Recensione del film
“La felicità non è una meta da raggiungere ma una casa a cui tornare”. Questa poesia araba, citata nel finale del film “La tenerezza” è una felice scelta per riassumerlo. Il film è la descrizione di burrascosi viaggi interiori, alcuni dei quali frantumati sugli scogli del disagio e dell’insicurezza, e l’approdo desiderato è la “tenerezza” che la casa degli affetti può offrire. La tenerezza è parente della cura, è anche più folgorante, ma è un’istantanea. Qualcosa suscita tenerezza perché sa stupire, ma sa ancora stupire perché non è consueta. Per questo la tenerezza è velata dalla malinconia. Nella consapevolezza della sua contingenza ha il sapore della resa, nel momento stesso in cui accade.
E’ un bel sentimento, insomma, la tenerezza e Gianni Amelio ha un animo giusto e sensibile per raccontarla. Con le immagini, essenzialmente, ed in particolare con quella sua felice calibratura dei primi piani che trapassano sfondi sfuocati. Con la trama, la questione è più complicata, e con le sceneggiatura peggio. Forse aveva troppa premura Amelio per l’illustrazione del tema emotivo, e ha finito per comprimere pesantemente i caratteri dei personaggi, la loro credibilità d’azione, rendendo arduo il compito degli interpreti che, con l’eccezione del fantastico Renato Carpentieri, hanno finito per caricare troppo la recitazione, quasi al limite del macchiettismo.
Lorenzo, un ex avvocato partenopeo dalla dubbia carriera, fondata su una discutibile gestione dei sinistri automobilistici (a Napoli si usava dire “avvocati dei tozza tozza”, nome gergale del gioco da luna park consistente nel tamponarsi sulle vetture da giostra), vedovo, reduce da un infarto, intelligente, caustico, inacidito con il mondo e specialmente con i due figli (altra frase essenziale del film: “è successa una cosa strana: quando sono cresciuti ho smesso di amarli”), socializza amabilmente con i nuovi vicini di casa, una famigliola settentrionale con due bambini, trasferitasi per il lavoro del padre ingegnere che rivela presto un’emotività aggressiva e/o introversa inclinante alla psicopatia.
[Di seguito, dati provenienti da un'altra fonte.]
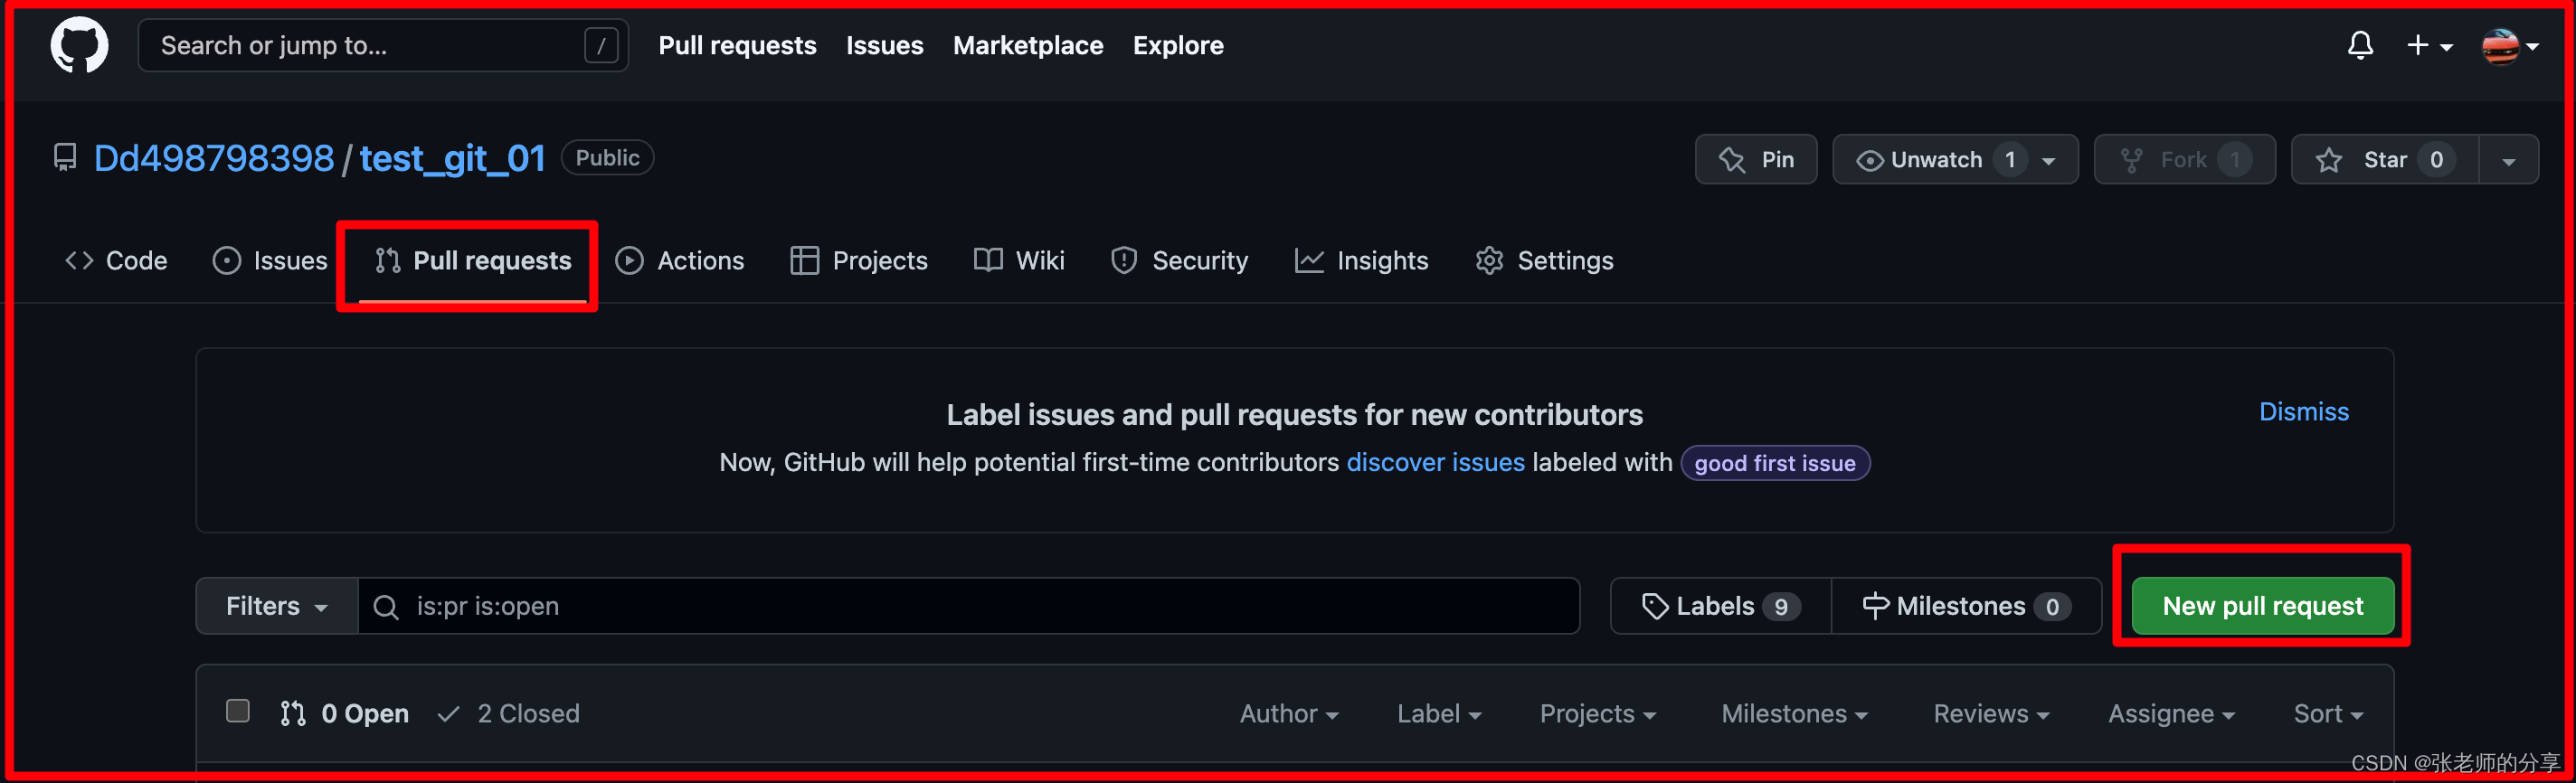Click the New pull request button

pyautogui.click(x=2262, y=606)
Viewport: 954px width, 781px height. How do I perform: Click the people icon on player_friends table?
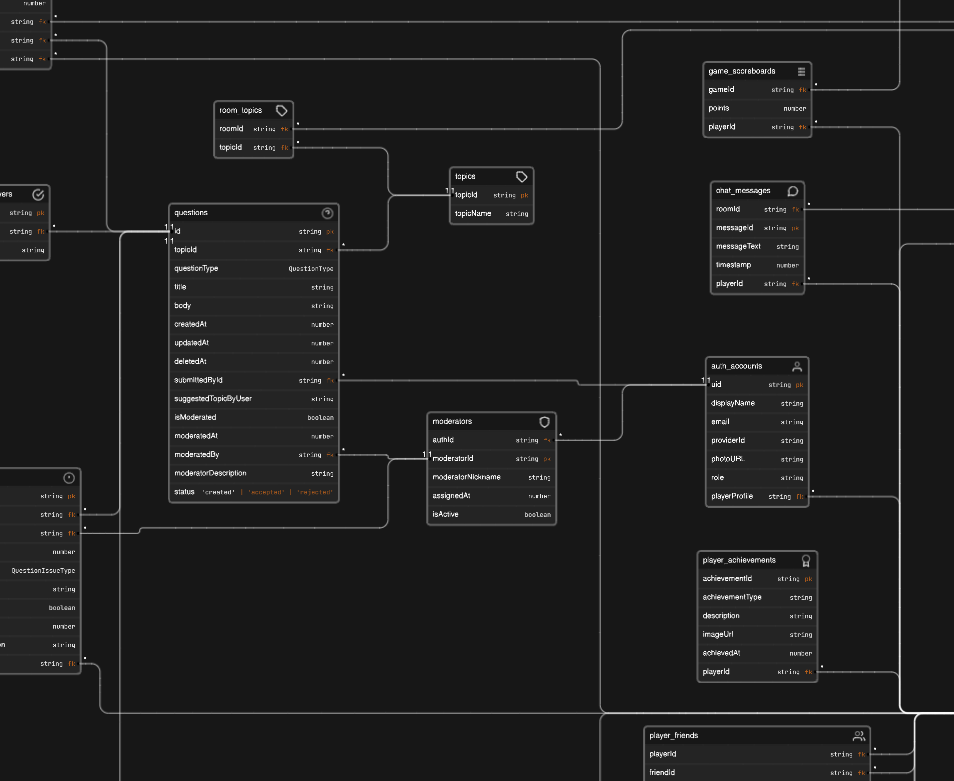[x=858, y=736]
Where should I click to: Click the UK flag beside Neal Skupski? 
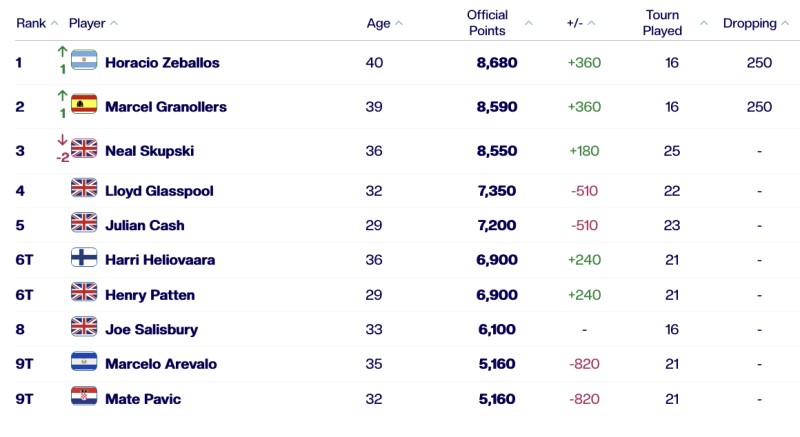[84, 149]
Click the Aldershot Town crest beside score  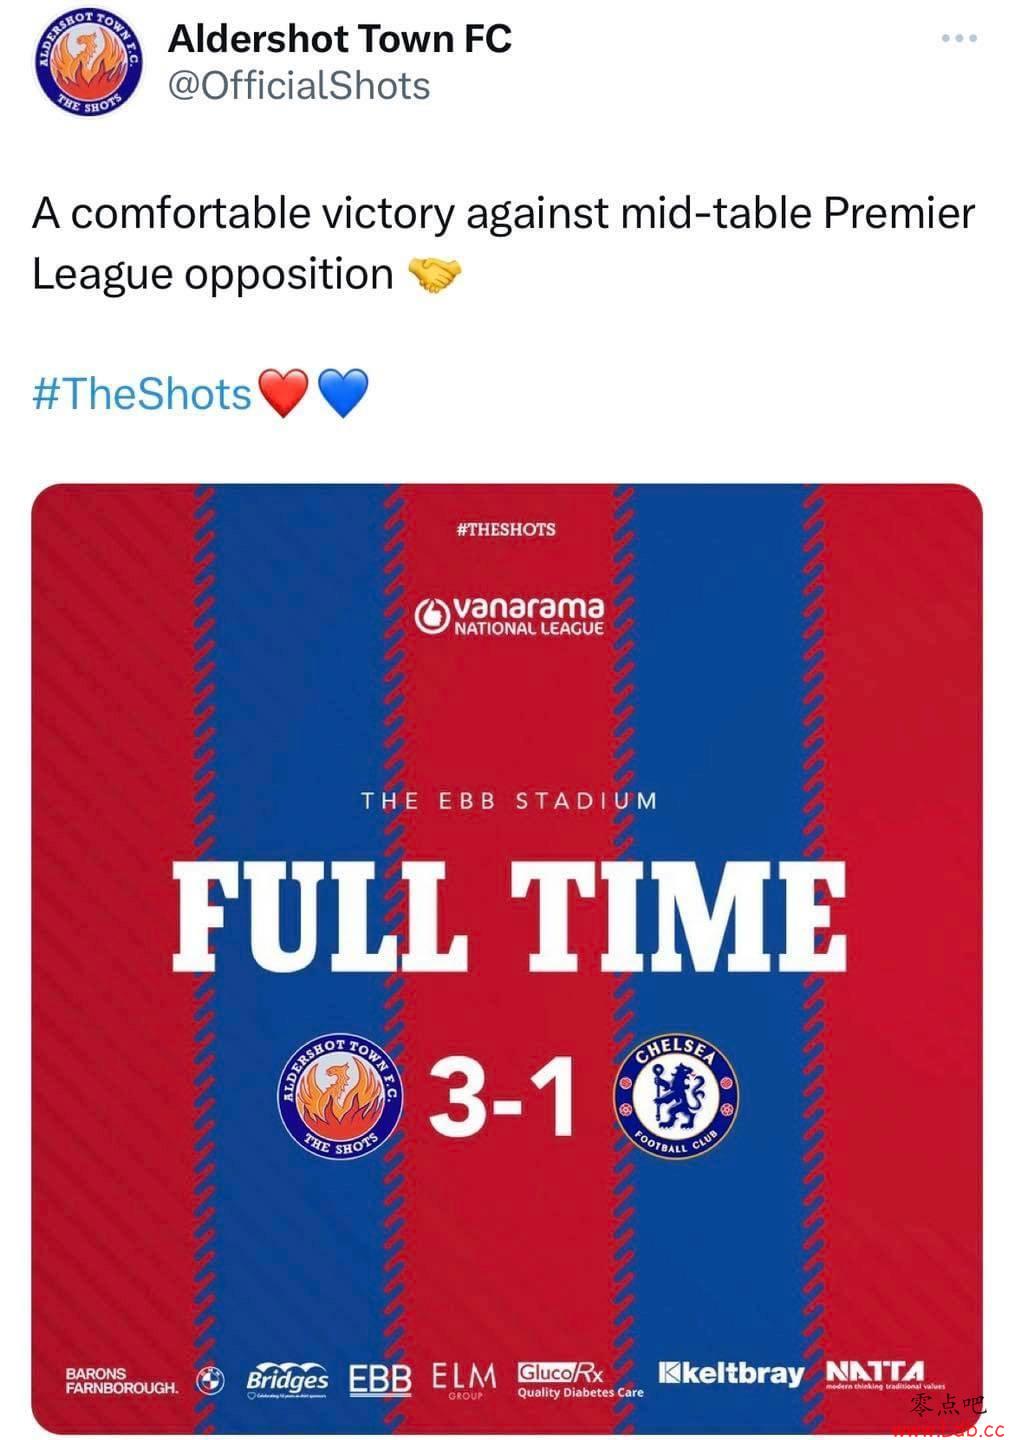tap(340, 1098)
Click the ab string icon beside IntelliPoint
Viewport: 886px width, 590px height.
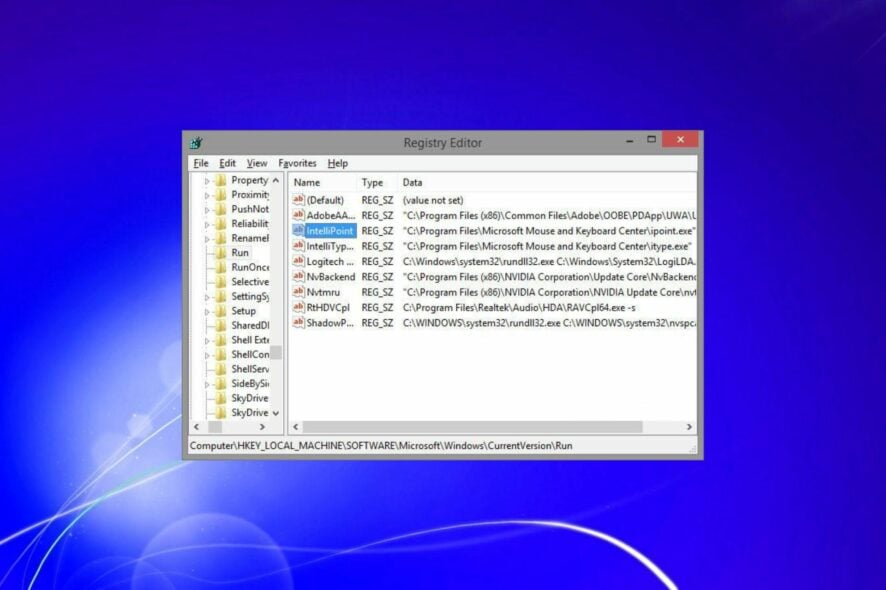pos(298,230)
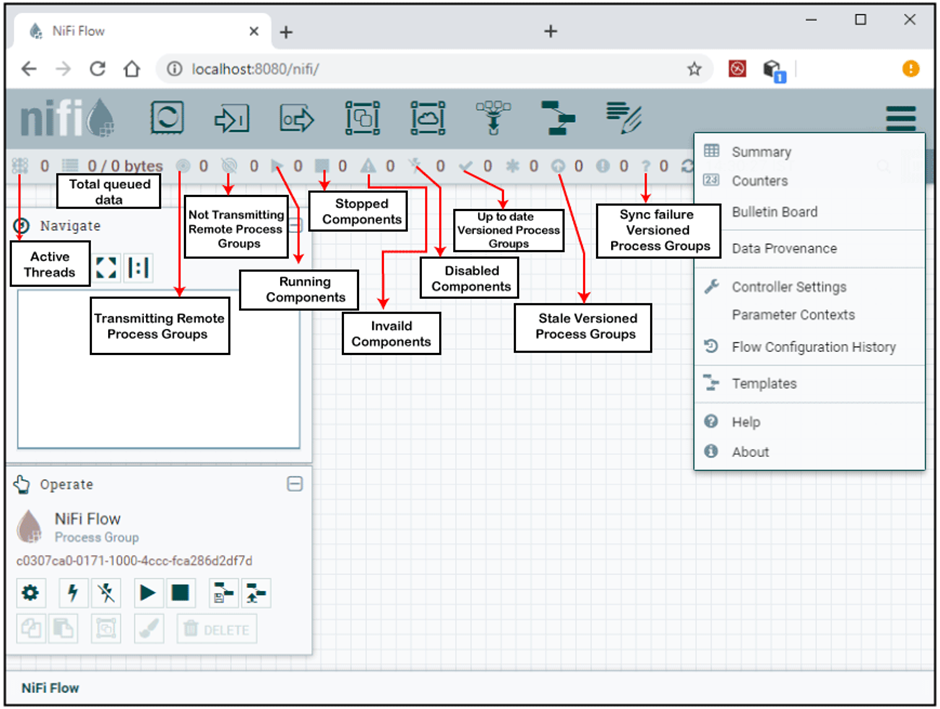The height and width of the screenshot is (709, 940).
Task: Click the Stop button in Operate
Action: click(180, 593)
La svolta della trama avviene quando, rincasando una sera, Lorenzo vede un’insolita e inquietante animazione davanti al portone. C’è stata una terribile tragedia, che accentua lo straniamento esistenziale di Lorenzo e lo spinge ad alcune condotte radicali mentre la figlia (Giovanna Mezzogiorno) ripercorre gli eventi che hanno condotto alla rottura del loro rapporto per provare a ricucirlo.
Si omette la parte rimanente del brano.